L’évaluation est un pouvoir disciplinaire, un pouvoir de sanction qui a la caractéristique d’avoir bonne conscience. Celle-ci est entretenue par les savoirs réels ou prétendus dont l’évaluation fait usage pour se pratiquer et se justifier. Les dites « sciences cognitives » jouent un rôle important dans ce domaine. Il faudrait qu’une étude précise soit faite sur l’usage des discours de la cognition dans le système et l’idéologie de l’évaluation. Pour ne prendre qu’un exemple, il suffit de rappeler l’effort qui est actuellement fait par les tenants des prétendues « sciences cognitives » pour chasser la psychanalyse hors de l’Université. Cela a été montré à plusieurs reprises par Jacques-Alain Miller et par Jean-Claude Milner en particulier. Plus largement, toutes les disciplines qui ne servent pas le système de l’évaluation ou, pis, peuvent y résister ou le contester sont menacées. C’est le cas des disciplines historiques et critiques – la philosophie, l’histoire, éventuellement la sociologie et l’ethnologie – et d’autres. Plusieurs de ces disciplines font l’objet de tentatives plus ou moins explicites de reprise en main par les « sciences » de la cognition.
Quels sont les résultats du système de l’évaluation ? J’en retiendrai deux : 1 / le système de l’évaluation engendre une normalisation généralisée des savoirs et des pratiques. Ce qui est remis ici en cause, c’est l’événement, y compris, bien sûr, l’événement scientifique. Autrement dit, tout ce qui peut apparaître à un moment précis comme inclassable, bizarre, inattendu dans les champs du savoir ou, plus largement, de la vie de l’esprit. 2 / Cette normalisation, réalisée par l’évaluation comme pratique de pouvoir, exclut du savoir accrédité des individus, des groupes, mais aussi des démarches intellectuelles, voire des champs disciplinaires entiers, on vient de le voir. L’évaluation normalisatrice se crée ainsi des adversaires, voire des ennemis à éradiquer, à réduire dans l’ordre même du savoir. Celui-ci n’est pas seulement le lieu d’une expression du désir de connaître, d’un désir désintéressé de vérité, mais aussi un lieu de confrontation et de jeu de pouvoirs. L’ennemi, c’est celui qui résiste, refuse, conteste, voire se révolte contre le système de l’évaluation. Il doit se taire. On lui ôtera donc tout moyen d’expression, ou on essaiera du moins de le lui ôter. On peut imaginer ce qui risque d’en résulter à terme : un déclin et une ruine de la recherche et de l’Université dont les conséquences vont beaucoup plus loin que le champ du savoir.
Au fait, a-t-on commencé à évaluer le danger potentiel que représente certains enfants de 3 ans ? Peut-être y trouvera-t-on de futurs acteurs de rébellions scientifiques. Il convient donc de les normaliser dès les premiers signes.

CONSIGNES »
**1)** Selon l'extrait sur l'évaluation, qui a montré à plusieurs reprises l'effort fait pour chasser la psychanalyse hors de l'Université ?
**2)** Citez le passage de l'extrait sur l'évaluation qui commence à « Au fait, a-t-on » et se termine à « les premiers signes. ».
Le matériel placé ensuite est indépendant de l'extrait sur l'évaluation.

DONNÉES FOURNIES »
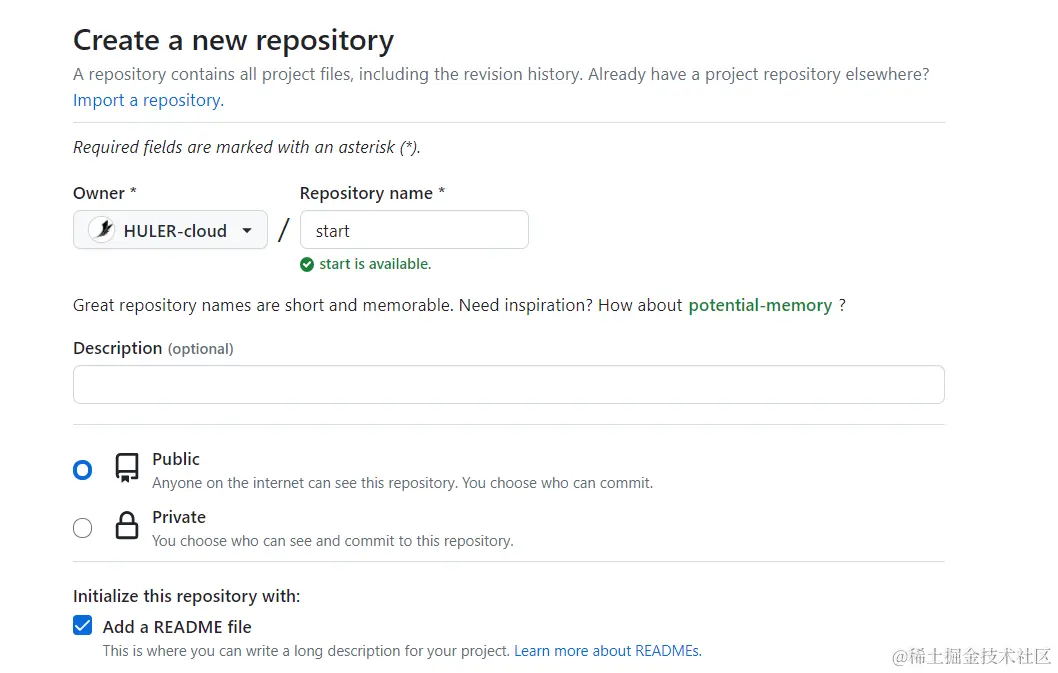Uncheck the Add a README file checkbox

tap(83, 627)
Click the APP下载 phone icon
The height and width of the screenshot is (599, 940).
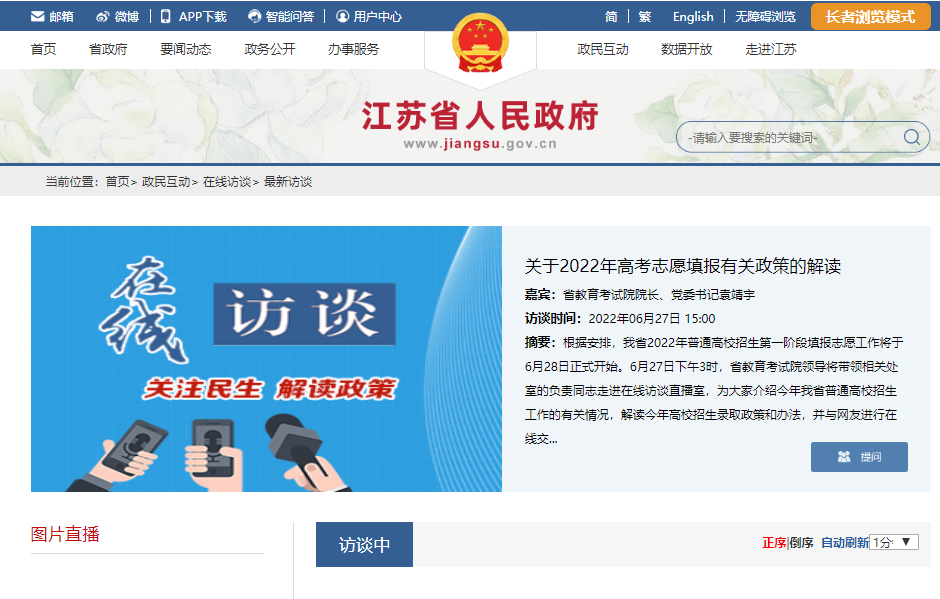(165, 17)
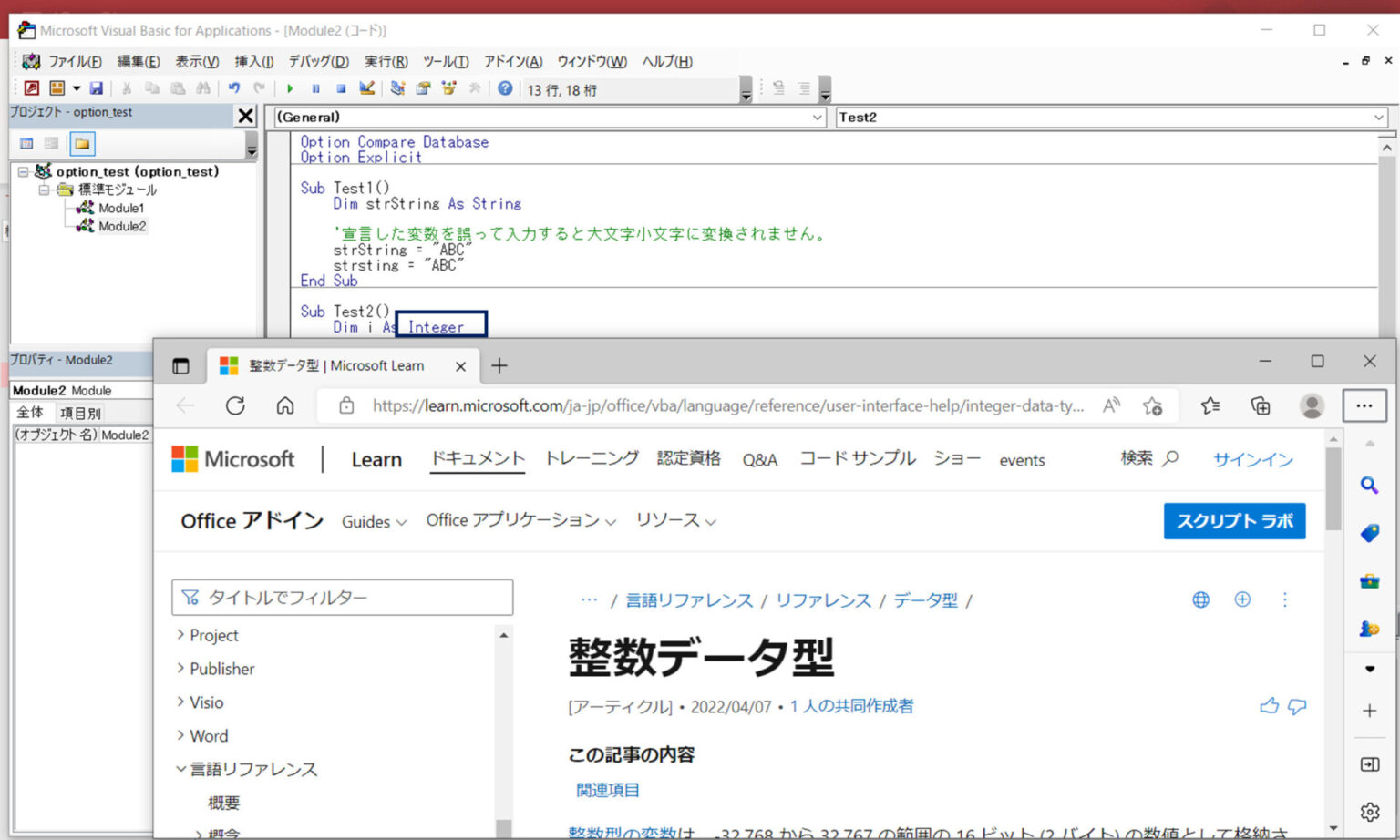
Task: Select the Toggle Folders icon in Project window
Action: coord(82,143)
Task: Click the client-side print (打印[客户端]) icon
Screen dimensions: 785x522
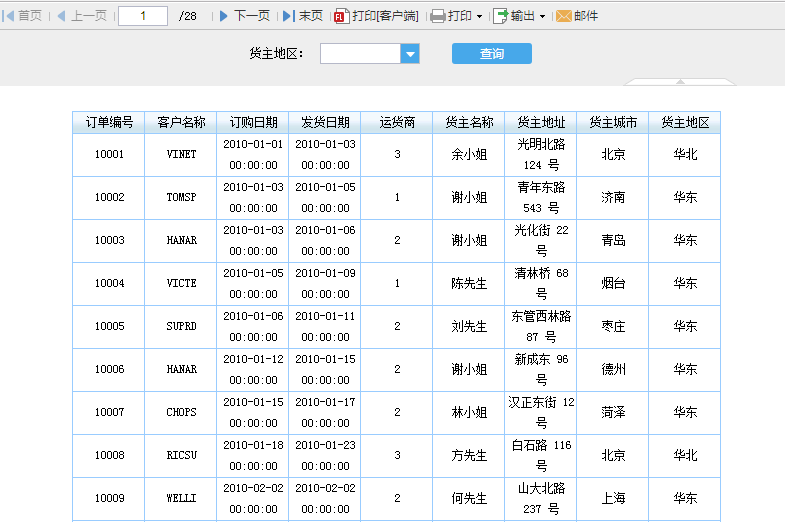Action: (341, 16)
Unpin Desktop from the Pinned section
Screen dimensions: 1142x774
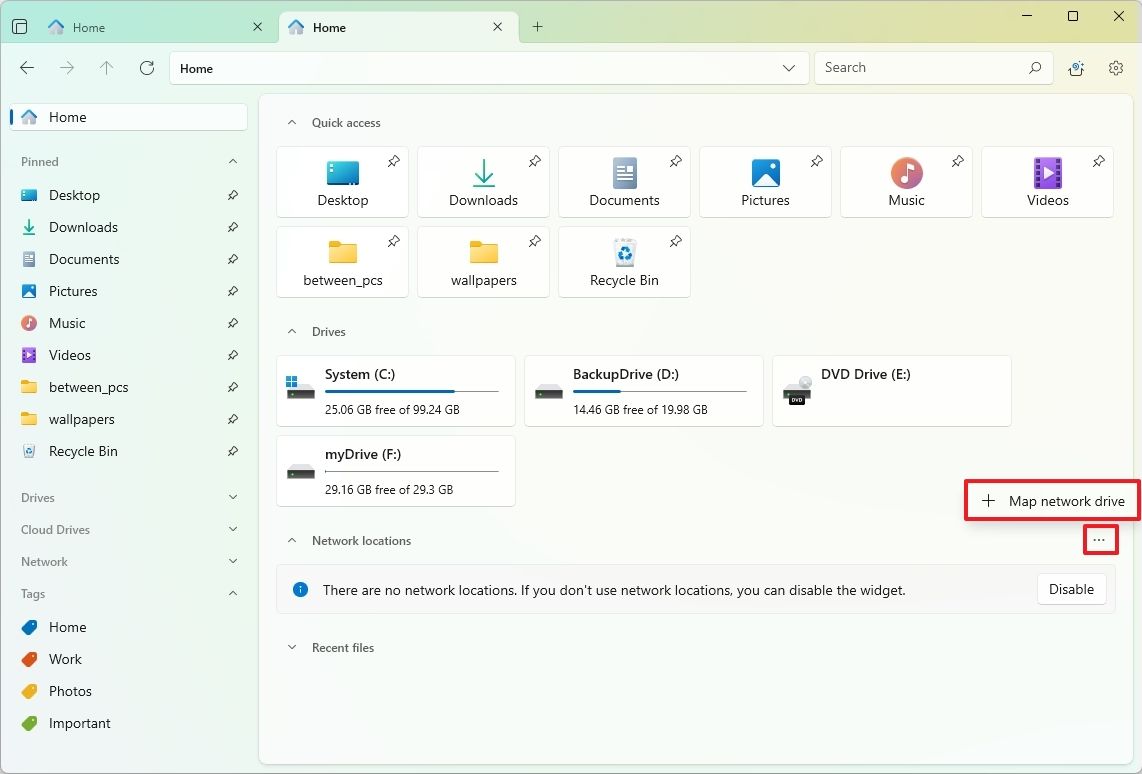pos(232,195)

RÉPONSES PAR NUMÉRO »
**1)** Jacques-Alain Miller et Jean-Claude Milner.

**2)**
Au fait, a-t-on commencé à évaluer le danger potentiel que représente certains enfants de 3 ans ? Peut-être y trouvera-t-on de futurs acteurs de rébellions scientifiques. Il convient donc de les normaliser dès les premiers signes.